**Input data**:
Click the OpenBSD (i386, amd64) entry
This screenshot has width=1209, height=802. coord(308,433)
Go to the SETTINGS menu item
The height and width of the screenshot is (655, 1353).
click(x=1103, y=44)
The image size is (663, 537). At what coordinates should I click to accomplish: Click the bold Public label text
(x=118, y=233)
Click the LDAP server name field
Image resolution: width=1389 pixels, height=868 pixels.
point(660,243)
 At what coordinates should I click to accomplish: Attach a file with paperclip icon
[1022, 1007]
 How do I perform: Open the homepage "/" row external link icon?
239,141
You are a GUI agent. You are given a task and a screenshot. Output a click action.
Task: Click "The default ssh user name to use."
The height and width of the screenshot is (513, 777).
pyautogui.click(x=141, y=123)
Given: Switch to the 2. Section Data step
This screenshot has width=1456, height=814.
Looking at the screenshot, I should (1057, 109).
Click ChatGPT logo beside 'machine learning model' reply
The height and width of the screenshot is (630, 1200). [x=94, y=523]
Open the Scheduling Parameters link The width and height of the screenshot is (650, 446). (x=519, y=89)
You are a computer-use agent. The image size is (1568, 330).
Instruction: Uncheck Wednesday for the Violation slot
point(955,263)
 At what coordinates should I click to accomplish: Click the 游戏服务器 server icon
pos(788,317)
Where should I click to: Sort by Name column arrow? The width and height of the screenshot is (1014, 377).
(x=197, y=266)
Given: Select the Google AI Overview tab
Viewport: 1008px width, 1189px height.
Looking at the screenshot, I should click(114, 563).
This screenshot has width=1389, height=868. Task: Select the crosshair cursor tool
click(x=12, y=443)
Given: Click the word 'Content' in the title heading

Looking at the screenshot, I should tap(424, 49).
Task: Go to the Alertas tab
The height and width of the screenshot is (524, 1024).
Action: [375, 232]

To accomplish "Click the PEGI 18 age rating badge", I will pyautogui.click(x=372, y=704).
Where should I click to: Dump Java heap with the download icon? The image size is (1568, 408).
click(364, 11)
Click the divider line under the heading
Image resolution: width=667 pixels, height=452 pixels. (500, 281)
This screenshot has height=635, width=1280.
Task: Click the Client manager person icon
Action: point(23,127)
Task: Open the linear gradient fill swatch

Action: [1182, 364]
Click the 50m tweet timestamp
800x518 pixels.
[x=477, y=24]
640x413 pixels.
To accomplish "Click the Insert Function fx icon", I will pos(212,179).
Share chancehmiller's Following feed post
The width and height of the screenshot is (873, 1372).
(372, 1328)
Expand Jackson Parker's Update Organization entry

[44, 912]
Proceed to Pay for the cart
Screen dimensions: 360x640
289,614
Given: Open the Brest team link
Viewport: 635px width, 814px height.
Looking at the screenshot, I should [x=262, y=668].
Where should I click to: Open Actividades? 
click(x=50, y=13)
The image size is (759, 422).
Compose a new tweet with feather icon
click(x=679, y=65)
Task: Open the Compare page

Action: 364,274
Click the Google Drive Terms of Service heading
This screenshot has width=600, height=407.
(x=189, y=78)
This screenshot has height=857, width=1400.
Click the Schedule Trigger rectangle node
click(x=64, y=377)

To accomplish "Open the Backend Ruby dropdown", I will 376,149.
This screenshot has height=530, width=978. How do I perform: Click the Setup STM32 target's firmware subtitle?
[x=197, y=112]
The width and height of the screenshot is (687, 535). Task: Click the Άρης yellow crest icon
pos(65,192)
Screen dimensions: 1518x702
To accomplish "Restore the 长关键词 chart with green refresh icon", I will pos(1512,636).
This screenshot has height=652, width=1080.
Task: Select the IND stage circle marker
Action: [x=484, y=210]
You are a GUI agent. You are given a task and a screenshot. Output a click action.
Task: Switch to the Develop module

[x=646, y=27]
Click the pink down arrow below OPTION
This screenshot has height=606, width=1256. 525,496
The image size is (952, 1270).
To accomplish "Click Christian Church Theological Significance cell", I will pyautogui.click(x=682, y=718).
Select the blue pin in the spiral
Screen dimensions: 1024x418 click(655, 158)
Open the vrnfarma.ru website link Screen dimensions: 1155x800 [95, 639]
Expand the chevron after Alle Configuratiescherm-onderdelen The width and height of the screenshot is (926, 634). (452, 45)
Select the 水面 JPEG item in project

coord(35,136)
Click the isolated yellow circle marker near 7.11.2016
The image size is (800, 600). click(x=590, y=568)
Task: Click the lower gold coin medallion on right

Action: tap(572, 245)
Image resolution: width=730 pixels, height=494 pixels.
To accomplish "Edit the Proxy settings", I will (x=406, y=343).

**Instructions to follow**:
Only the lines from the one bearing "Image resolution: width=730" to the end of the material belong in the answer; set them down verbatim.

**Your solution**:
Image resolution: width=730 pixels, height=494 pixels.
To accomplish "Edit the Proxy settings", I will (x=406, y=343).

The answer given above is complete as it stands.